Diniz Filho vai buscar o apoio de 11 entidades na Capital - Créditos: Fábio Ortolan - ACMinas

Os empresários de Minas Gerais acreditam que a reforma da Previdência é essencial para a retomada dos investimentos e crescimento da economia. Com a situação atual, em que mais de 50% das verbas do governo são destinadas ao pagamento de salários e benefícios dos servidores públicos, os investimentos em educação, saúde e infraestrutura estão comprometidos.

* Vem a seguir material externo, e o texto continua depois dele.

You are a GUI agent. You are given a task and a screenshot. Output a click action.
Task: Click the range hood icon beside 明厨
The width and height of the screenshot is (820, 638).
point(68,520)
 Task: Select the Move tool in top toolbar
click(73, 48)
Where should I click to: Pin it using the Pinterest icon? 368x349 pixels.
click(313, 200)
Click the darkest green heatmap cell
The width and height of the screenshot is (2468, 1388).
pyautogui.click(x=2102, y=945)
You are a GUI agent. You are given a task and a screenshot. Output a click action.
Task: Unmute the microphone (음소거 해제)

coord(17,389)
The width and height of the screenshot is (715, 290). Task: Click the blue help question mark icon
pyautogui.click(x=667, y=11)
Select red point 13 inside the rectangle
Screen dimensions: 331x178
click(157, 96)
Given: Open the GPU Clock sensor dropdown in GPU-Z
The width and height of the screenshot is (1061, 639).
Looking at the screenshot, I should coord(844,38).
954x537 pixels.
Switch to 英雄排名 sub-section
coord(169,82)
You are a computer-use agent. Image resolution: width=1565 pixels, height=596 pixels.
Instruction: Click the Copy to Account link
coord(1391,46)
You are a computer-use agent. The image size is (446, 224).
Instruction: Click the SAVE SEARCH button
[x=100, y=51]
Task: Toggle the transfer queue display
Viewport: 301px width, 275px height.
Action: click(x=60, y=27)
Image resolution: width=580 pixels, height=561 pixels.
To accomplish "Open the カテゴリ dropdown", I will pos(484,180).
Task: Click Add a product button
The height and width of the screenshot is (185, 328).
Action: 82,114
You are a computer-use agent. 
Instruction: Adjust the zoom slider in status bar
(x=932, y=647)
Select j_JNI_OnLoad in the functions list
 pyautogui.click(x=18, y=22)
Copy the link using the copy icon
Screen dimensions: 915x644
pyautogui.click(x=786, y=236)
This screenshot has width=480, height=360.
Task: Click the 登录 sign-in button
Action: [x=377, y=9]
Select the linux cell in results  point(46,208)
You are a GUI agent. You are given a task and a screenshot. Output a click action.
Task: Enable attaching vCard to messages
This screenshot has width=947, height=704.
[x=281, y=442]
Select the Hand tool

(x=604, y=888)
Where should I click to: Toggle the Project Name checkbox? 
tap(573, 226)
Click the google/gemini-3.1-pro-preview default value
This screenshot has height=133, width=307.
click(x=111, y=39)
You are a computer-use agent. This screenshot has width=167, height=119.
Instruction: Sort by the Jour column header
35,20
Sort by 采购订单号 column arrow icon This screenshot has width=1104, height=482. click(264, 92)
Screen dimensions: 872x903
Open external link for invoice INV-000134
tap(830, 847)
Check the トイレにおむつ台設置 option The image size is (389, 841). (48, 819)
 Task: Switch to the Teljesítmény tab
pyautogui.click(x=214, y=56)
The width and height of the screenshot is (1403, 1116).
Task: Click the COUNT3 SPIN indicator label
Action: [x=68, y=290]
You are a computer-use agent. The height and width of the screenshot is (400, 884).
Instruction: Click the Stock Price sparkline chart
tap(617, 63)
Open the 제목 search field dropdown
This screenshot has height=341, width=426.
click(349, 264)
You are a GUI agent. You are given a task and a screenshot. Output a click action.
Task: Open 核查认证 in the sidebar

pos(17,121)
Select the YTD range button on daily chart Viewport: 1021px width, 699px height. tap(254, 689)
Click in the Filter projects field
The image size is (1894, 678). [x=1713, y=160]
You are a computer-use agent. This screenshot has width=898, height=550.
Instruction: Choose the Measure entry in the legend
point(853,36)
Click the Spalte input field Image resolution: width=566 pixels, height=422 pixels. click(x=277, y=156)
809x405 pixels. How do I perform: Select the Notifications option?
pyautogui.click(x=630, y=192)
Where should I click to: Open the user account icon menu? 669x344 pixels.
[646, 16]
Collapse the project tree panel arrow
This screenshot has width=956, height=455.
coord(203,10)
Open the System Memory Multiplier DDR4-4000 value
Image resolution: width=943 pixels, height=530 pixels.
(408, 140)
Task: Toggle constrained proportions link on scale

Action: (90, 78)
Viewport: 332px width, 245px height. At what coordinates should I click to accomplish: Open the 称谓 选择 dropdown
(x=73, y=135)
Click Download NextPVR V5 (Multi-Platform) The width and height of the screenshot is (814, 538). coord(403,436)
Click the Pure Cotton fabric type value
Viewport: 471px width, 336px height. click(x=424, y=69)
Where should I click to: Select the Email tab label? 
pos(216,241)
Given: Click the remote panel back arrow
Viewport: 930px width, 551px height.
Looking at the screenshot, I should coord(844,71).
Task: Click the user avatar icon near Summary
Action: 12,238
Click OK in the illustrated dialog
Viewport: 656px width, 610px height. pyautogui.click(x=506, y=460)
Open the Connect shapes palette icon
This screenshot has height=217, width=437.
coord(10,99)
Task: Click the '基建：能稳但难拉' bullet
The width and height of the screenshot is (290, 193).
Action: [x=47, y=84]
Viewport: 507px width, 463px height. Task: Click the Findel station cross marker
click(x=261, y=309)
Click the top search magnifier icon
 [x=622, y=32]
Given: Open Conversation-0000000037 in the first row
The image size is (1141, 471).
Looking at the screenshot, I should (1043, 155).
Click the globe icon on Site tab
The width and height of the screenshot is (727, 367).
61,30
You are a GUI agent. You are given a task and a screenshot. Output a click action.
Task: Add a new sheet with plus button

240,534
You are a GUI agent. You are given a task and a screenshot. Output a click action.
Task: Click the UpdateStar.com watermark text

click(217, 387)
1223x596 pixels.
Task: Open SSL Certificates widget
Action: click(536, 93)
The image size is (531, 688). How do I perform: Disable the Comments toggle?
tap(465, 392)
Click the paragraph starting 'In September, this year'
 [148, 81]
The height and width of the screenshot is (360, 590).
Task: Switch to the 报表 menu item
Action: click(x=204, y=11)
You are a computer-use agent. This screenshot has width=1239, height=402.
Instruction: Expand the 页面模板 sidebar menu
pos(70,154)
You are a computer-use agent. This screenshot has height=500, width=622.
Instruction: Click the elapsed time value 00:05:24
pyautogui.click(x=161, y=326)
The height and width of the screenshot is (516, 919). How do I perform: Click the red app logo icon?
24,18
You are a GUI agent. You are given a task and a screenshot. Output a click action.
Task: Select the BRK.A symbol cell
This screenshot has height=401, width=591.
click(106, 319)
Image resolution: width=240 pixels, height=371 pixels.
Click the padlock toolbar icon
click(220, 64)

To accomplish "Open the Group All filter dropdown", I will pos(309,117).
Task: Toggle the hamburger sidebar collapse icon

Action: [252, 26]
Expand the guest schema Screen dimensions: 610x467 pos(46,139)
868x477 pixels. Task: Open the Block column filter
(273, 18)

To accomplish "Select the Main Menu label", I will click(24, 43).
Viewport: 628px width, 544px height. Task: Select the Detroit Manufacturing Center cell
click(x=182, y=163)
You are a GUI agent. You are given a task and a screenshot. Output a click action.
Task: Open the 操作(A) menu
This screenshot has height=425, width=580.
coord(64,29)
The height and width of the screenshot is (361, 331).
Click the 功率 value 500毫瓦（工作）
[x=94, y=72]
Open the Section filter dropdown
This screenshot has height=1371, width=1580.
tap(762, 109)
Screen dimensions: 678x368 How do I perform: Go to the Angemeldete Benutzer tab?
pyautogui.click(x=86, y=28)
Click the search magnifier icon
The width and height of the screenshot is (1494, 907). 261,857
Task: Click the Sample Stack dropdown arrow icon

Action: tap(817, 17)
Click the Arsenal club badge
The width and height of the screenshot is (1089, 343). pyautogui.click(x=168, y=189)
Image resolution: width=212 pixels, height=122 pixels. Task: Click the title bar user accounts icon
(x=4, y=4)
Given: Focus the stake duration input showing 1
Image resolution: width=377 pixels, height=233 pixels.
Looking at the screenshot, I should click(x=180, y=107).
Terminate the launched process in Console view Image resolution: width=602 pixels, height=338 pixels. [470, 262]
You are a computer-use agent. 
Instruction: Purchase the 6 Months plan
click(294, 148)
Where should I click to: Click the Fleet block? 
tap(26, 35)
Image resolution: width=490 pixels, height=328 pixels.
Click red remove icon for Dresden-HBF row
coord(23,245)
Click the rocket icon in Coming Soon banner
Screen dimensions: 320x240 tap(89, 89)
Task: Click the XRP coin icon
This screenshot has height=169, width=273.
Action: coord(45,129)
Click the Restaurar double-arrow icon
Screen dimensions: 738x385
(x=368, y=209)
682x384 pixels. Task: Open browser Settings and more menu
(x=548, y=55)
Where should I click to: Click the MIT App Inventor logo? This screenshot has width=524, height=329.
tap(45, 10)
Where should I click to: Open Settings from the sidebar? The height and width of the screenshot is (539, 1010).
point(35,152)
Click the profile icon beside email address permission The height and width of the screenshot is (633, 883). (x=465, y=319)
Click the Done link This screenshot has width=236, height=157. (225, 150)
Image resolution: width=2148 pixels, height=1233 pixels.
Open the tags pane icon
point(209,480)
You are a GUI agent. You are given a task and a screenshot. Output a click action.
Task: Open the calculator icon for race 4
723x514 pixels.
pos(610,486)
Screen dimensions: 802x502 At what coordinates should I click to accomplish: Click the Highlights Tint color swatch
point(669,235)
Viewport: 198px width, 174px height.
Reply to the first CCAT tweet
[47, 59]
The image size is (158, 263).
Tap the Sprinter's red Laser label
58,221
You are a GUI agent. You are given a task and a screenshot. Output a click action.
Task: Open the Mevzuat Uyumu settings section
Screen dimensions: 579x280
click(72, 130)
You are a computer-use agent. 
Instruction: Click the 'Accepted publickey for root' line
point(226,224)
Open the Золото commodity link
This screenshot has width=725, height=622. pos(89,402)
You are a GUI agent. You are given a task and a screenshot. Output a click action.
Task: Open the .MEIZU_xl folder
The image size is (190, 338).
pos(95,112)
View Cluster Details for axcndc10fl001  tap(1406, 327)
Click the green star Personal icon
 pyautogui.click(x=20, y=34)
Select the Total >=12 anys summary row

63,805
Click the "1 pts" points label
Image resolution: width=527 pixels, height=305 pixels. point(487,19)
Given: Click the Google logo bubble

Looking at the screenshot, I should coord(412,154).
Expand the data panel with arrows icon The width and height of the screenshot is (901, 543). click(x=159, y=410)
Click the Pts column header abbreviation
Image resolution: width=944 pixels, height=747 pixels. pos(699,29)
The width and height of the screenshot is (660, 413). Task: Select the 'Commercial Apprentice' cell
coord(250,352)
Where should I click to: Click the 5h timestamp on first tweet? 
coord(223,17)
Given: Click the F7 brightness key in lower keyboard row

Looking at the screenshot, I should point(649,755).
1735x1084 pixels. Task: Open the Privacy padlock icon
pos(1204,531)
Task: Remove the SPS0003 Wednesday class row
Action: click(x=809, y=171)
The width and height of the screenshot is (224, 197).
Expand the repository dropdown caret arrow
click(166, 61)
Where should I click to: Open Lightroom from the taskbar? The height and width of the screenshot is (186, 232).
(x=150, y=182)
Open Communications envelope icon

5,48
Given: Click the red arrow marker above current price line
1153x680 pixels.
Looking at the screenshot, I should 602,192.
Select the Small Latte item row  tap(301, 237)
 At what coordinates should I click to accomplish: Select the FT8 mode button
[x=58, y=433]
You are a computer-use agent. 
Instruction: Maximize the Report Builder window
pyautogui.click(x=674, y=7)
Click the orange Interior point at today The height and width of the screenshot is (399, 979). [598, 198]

Para a representação empresarial do Estado, a aprovação da reforma da Previdência será importante para que as demais também sejam aprovadas, como a reforma fiscal e a política. A expectativa é que o ambiente para investimentos se torne mais confiável para negócios, atraindo investidores e gerando mais empregos e renda. A Associação Comercial e Empresarial de Minas (ACMinas) buscará apoio junto a outras entidades para trabalharem juntas e garantirem o apoio para a aprovação da reforma.

Ontem, empresários mineiros se reuniram, na ACMinas, com o ex-ministro da Previdência e Assistência Social, Roberto Brant, para debater sobre a reforma da Previdência. Durante o evento, o presidente da associação, Aguinaldo Diniz Filho, decidiu convocar as entidades de classe de Belo Horizonte para planejarem uma ação mais ostensiva em busca de apoio de parlamentares para a aprovação da reforma.

“Hoje, no Brasil, temos uma necessidade absurdamente imediata de promover a reforma da Previdência. Nós precisamos convencer quem vota, que em Minas Gerais são os 53 deputados federais e três senadores. Tive a ideia de entrar em contato com as entidades de classe, aqui de Belo Horizonte, que são 11, para avaliar a possibilidade de promovermos um movimento mais ostensivo das entidades de classe, incluindo comércio, indústria e agricultura, em prol das reformas”, explicou.

Ainda segundo Diniz Filho, tem havido várias reuniões fechadas e com palestras para debater o assunto junto aos empresários de segmentos diversos, mas o movimento do setor empresarial precisa ser mais efetivo.

“Precisamos agir em conjunto, ir para as ruas, apesar de não ser nosso perfil. O movimento precisa ter persuasão para que a reforma da Previdência seja aprovada, caso contrário, o País vai quebrar. A reforma também precisa verificar os privilégios e os direitos adquiridos. Na minha visão, na atual situação do País, como déficit, 20 milhões de desempregados, crescimento pífio do Produto Interno Bruto (PIB), falta de verbas para educação, segurança e saúde, nós precisamos ver a questão do direito adquirido, se ele é condizente com a estrutura que vivemos hoje. Alguns países da Europa, que viveram situações semelhantes, trabalharam e resolveram”.

O vice-presidente da ACMinas e diretor da Maxis, empresa do setor de tecnologia e informática, Marcos Brafman, também defende que a reforma da Previdência é necessária e fundamental para a retomada do crescimento da economia do País.

“Com a reforma da Previdência será possível a recuperação da economia. Também será essencial para que se consiga chegar a um ajuste do déficit fiscal e caminhar para a aprovação das demais reformas, como a política e a fiscal. Por isso, é preciso que todos os empresários apoiem a reforma. Hoje, entre salários e benefícios previdenciários, você tem cerca de 70% da receita sendo gasto, não sobra nada para investimentos. É preciso fazer ajustes e a retirada de privilégios para que o governo volte a ter condições de investir. Precisamos pensar no futuro”.